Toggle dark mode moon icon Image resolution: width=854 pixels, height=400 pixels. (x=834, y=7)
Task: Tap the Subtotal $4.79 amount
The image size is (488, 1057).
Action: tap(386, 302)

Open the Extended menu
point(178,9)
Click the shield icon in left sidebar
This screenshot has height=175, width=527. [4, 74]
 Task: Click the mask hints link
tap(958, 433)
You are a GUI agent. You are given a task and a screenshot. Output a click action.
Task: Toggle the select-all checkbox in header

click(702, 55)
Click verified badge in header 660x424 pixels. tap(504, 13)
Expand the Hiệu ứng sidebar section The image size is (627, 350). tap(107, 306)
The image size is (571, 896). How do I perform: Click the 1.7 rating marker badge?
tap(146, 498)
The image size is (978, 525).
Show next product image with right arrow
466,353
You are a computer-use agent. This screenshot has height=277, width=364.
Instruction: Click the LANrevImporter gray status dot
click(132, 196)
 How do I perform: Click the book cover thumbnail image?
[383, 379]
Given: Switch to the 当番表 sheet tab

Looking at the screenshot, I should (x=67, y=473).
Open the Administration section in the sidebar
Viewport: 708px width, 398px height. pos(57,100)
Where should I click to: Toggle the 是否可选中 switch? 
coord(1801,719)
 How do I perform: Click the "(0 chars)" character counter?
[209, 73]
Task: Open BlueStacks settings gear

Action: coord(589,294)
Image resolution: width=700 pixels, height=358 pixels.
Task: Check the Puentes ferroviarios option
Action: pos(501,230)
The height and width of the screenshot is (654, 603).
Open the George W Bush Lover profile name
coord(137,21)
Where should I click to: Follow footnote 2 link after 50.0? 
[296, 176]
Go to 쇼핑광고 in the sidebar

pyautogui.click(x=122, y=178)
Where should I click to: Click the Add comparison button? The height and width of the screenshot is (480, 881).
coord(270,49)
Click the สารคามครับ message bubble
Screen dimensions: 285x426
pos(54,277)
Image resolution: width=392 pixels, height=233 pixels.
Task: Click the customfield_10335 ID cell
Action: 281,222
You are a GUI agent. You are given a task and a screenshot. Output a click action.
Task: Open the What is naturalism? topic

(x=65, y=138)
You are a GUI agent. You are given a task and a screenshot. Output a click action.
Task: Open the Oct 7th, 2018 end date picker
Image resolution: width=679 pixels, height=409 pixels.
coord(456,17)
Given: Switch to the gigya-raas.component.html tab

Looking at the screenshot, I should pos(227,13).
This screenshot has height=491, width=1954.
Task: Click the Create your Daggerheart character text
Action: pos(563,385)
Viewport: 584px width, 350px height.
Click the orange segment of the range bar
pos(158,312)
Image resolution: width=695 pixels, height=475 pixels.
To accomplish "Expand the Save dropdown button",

********

» What you are asked to do
The records above must be repeated exactly, every one of them.

» Exercise output
Toggle dark mode moon icon Image resolution: width=854 pixels, height=400 pixels. (x=834, y=7)
Task: Tap the Subtotal $4.79 amount
The image size is (488, 1057).
Action: tap(386, 302)

Open the Extended menu
point(178,9)
Click the shield icon in left sidebar
This screenshot has height=175, width=527. [4, 74]
 Task: Click the mask hints link
tap(958, 433)
You are a GUI agent. You are given a task and a screenshot. Output a click action.
Task: Toggle the select-all checkbox in header

click(702, 55)
Click verified badge in header 660x424 pixels. tap(504, 13)
Expand the Hiệu ứng sidebar section The image size is (627, 350). tap(107, 306)
The image size is (571, 896). How do I perform: Click the 1.7 rating marker badge?
tap(146, 498)
The image size is (978, 525).
Show next product image with right arrow
466,353
You are a computer-use agent. This screenshot has height=277, width=364.
Instruction: Click the LANrevImporter gray status dot
click(132, 196)
 How do I perform: Click the book cover thumbnail image?
[383, 379]
Given: Switch to the 当番表 sheet tab

Looking at the screenshot, I should (x=67, y=473).
Open the Administration section in the sidebar
Viewport: 708px width, 398px height. pos(57,100)
Where should I click to: Toggle the 是否可选中 switch? 
coord(1801,719)
 How do I perform: Click the "(0 chars)" character counter?
[209, 73]
Task: Open BlueStacks settings gear

Action: coord(589,294)
Image resolution: width=700 pixels, height=358 pixels.
Task: Check the Puentes ferroviarios option
Action: pos(501,230)
The height and width of the screenshot is (654, 603).
Open the George W Bush Lover profile name
coord(137,21)
Where should I click to: Follow footnote 2 link after 50.0? 
[296, 176]
Go to 쇼핑광고 in the sidebar

pyautogui.click(x=122, y=178)
Where should I click to: Click the Add comparison button? The height and width of the screenshot is (480, 881).
coord(270,49)
Click the สารคามครับ message bubble
Screen dimensions: 285x426
pos(54,277)
Image resolution: width=392 pixels, height=233 pixels.
Task: Click the customfield_10335 ID cell
Action: 281,222
You are a GUI agent. You are given a task and a screenshot. Output a click action.
Task: Open the What is naturalism? topic

(x=65, y=138)
You are a GUI agent. You are given a task and a screenshot. Output a click action.
Task: Open the Oct 7th, 2018 end date picker
Image resolution: width=679 pixels, height=409 pixels.
coord(456,17)
Given: Switch to the gigya-raas.component.html tab

Looking at the screenshot, I should pos(227,13).
This screenshot has height=491, width=1954.
Task: Click the Create your Daggerheart character text
Action: pos(563,385)
Viewport: 584px width, 350px height.
Click the orange segment of the range bar
pos(158,312)
Image resolution: width=695 pixels, height=475 pixels.
To accomplish "Expand the Save dropdown button",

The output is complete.